I really want to forgive a family member, but I don’t want to go ahead without hearing those three little words, “I am sorry.” I have read your posts about how forgiving is unconditional, and so I can go ahead whenever I am ready. Yet, isn’t it the case that if I wait for this person to apologize, I’m actually helping him see the error of his ways, repent, and change?
Yes, if you wait on forgiving, this can get the other person’s attention to see the injustice, change, and apologize. Yet, is this the only way to help the person? In other words, if you forgive, you then can approach the person with gentleness, point out the unfair behavior, and share how that behavior hurt you emotionally. Do you think that, too, might help him to feel sorry and repent?
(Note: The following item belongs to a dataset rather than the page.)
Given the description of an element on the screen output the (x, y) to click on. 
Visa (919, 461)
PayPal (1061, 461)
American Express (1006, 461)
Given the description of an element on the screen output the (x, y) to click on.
Here is my eighth and final slogan about forgiveness: “Forgiveness is letting what happened be what it is, with a focus on the present, and thriving now.”
This suggests equating forgiveness with acceptance. Yet, forgiveness is not about focusing on the situation itself, even if it involves accepting that situation, but instead emphasizes mercy toward a person, particularly the one who was unjust to you. I would highly recommend that you consult the special issue of the Journal of Theoretical and Philosophical Psychology, February 2025, in which the definition of forgiveness is examined in philosophical depth.
Here is my seventh slogan about forgiveness: “Just let it go and move on.”
You can “just let it go” because you are, even subtly, condemning the person. In other words, you could be passing a very negative judgement toward the one who offended by thinking in this way: “This person is such a low-life that there are no redeeming qualities in this person. So, I will just dismiss what happened and move on.” This is the antithesis of having mercy on a person who was unfair.
Here now is my sixth slogan about forgiveness: “Forgiveness is about giving love. Yet, that love is centered on giving it to ourselves and not to the one who behaved badly.”
You, again, are confusing the essence of forgiveness, which is a free-will giving of goodness to the other person, and the consequence of what happens inside the forgiver. Yes, you can experience love toward the self (as a consequence) as you offer this to the other, seeing that person as possessing inherent worth and as someone who shares a common humanity with you. This consequence does not then become what forgiveness is in its essence.
Here is my fifth slogan about forgiveness: “Forgiveness ultimately is about freedom. It is a freedom from the burden of resentment because of what happened to me.”
Actually, forgiveness is about giving, the giving of goodness in the form of mercy, and on its highest level, love to those who behaved badly. As with your fourth slogan, you may be confusing what forgiveness is with one major consequence of forgiving. As we give this mercy to the other (in terms of what forgiveness is), a consequence often is freedom from resentment.